Winter is such a difficult time for me. The winding down of fall makes me genuinely sad, the time of indoor activities and harvesting what's grown so it doesn't waste, the time of rain and gray and cold and snow. I've never enjoyed the autumn. My sweetheart loves the bright days, crisp like the first bite of raw apple with colors as sharp and sweet, but I know that the sunless sleep of winter is coming, so I always enjoy with a heavy heart. It was a real treat to walk among things that were growing, in warm steamy rooms and know that even in the winter we can make green and fertile and beauty, too.

More than that, though, I have recently found myself frustrated, to the point of pervasive irritation, with what I perceive to be a decided lack of growth in my life. I feel recently like I am in the same place where I was a year ago: like my writing process, despite its greater mass of material, bigger bank of words written, continues to lack the structure and focus I will need to sustain any kind of writing career. My teaching career is a continual, desperate clawing at the industry, one that wants teachers desperately, but will only employ them after a certain level of critical validation. Even my yoga practice, despite my newly-found-but-seldom-practiced headstand, feels in the same place: I'm more aware of the imbalance in my body, but this hip and that shoulder are as tight as they ever were, and are content to remain there.

I'm not ignoring perhaps one of the most significant changes in my life: I'm engaged to a man this year that I wasn't last year. I'm a committed partner this year. I have this relationship stretching before me, its track running parallel to that of my own, and last year none of that was certain. It's not for nothing; it's amazing growth. But it's not the sole thing I can hang my hat on. I'm more than my honey's partner: I'm also an artistic being, and a physical being and a spiritual one, and my sweetheart can do a lot, but encompass all of these things, he cannot. (And thank God for that.)
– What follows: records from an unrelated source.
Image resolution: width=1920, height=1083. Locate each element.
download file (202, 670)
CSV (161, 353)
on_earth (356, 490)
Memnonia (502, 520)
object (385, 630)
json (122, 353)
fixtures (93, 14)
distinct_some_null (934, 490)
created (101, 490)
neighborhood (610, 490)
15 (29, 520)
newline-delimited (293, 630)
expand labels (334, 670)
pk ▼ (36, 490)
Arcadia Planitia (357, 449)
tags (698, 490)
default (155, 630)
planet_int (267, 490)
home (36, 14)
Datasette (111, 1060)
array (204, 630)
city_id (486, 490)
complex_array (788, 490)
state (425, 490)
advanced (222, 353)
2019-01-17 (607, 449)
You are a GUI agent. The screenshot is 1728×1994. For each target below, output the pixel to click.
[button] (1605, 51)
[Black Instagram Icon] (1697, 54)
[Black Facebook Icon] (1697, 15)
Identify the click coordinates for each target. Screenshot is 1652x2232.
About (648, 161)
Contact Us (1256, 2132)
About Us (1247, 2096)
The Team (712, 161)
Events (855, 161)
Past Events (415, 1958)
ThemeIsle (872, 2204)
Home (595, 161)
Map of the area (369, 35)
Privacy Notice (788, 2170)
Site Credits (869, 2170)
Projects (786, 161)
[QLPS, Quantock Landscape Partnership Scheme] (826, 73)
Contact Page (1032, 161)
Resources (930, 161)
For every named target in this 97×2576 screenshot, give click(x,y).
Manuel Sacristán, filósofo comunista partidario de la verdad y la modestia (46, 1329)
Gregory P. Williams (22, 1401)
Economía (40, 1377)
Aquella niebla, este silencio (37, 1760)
Here's what I learned yesterday, walking through this dead garden: Nature moves in cycles. There are times when things rise, burst and blossom, times when they ripen and mellow and seduce, times when they harvest, and times when they rest. The hibernation of a plant is critical to that plant's ability to be able to grow. It must have the winter so that the spring can again be beautiful. I was put in mind of how 150 years ago, our lives were governed by the sun, by the turning of the world and the seasons of the year. How modern we've become to be able to fight the elements, to bring sun indoors in order to work when we should be resting. But is this the thing we need, is it what's good for us? I am fighting the idea that there is something happening inside me that is utterly unmeasurable: I want results. But now may be the time of the work happening on such a deep, imperceptible level that I can't measure it. This work is as important as the work of what can be seen. If I don't do it, maybe the blossom in the spring won't be, or won't be as genuine, or as fantastic as it could be otherwise. I have to let myself look static and dead on the outside for this season, regardless of what's happening around me, regardless of how I feel inside. Without the stillness and the rest, there can be no movement.

None of this makes the stasis of where I feel now easier to bear. But it makes it meaningful. I don't know if it's particularly Christmas-y, what I'm saying. I know that at this time of year I get really reflective, and January holds this giant upsweep of forward moving energy for me. But for now, I just have to try and be comfortable with the stasis.